Several demographic trends emerge from studies, as well. First, complaints of insomnia increase with age. Older adults have more trouble maintaining sleep; younger adjust have a greater problem falling asleep. Second, women of all ages have more sleep complaints than men. This phenomenon is particularly interesting because scientific sleep studies generally disclose greater sleep pathology in men. Third, complaints of insomnia are more common in lower socioeconomic groups. Fourth, insomnia is associated with increased complaints of tension, worry, stress and depression.

Studies have also addressed the consequences of insomnia. The results indicate that insomniacs and good sleepers did not differ in most measures of performance, but poor sleepers receive fewer promotions, remained a lower pay levels in their jobs, had higher attrition in jobs and more frequent hospitalizations. Prospective data from the American Cancer Society reveal an even more fascinating association. Habitually short sleep durations are significantly related to increased mortality, across all age ranges.

Treatment For Sleep Problems

Not surprisingly, a variety of treatments have been aimed at the insomnias. The major types of treatment include pharmaceutical agents, behavioral techniques, relaxation instruction and psychological approaches.
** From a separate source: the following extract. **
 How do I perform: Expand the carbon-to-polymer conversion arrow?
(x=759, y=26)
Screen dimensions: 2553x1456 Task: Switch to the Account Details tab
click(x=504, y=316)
Pharmaceuticals, such as barbiturates and benzodiazepines, most commonly known as sedative-hypnotics, are often prescribed to treat insomnia. However, they can themselves be a frequent source of insomnia complaints through mechanisms of tolerance and withdrawal. For this reason, people sometimes seek an alternative treatment.

Behavioral treatments focus on sleep hygiene that promotes awareness of the rituals or habits associated with sleep and the conditions of the sleep environment. This type of treatment helps reinforce bed/bedroom as a controlled stimulus for sleeping by limiting sleep incompatible behaviors. Sleep restriction is used to limit the time spent in bed in order to increase the efficiency of sleep.

Relaxation treatment teaches systematic tensing and relaxing of muscle groups. Biofeedback training that reinforces specific brain wave patterns is used in some instances. Autogenic training teaches relaxation by coupling pleasant visual images with relaxing body sensations such as warmth or heaviness. Paradoxical intention instructs the individual to concentrate on staying awake, in order to reduce performance anxiety related to falling asleep.

Psychological treatments include cognitive therapy that explores assumptions and beliefs about sleep and insomnia. It then provides factual information and more relational explanations. Psychotherapy, or general talk therapy, focuses on conflicts, life coping styles, and defense mechanisms as a way to uncover and treat underlying problems.

From a treatment perspective, it might seem as though people could enjoy perfect sleep, if only they work hard enough at it. Perhaps that is the case. Yet, despite the best efforts, each of us may eventually confront insomnia. We can save ourselves a lot of time, energy and misplaced guilt by learning as much as we can about the aspects of sleep we can reasonably hope to master. Just as we attempt to bring order to our households, workplaces and social lives, so should we gain mastery over our limbs by exercising, our bodily functions through sensible nutrition, our impulses, and our emotions by acquiring a discipline of slumber.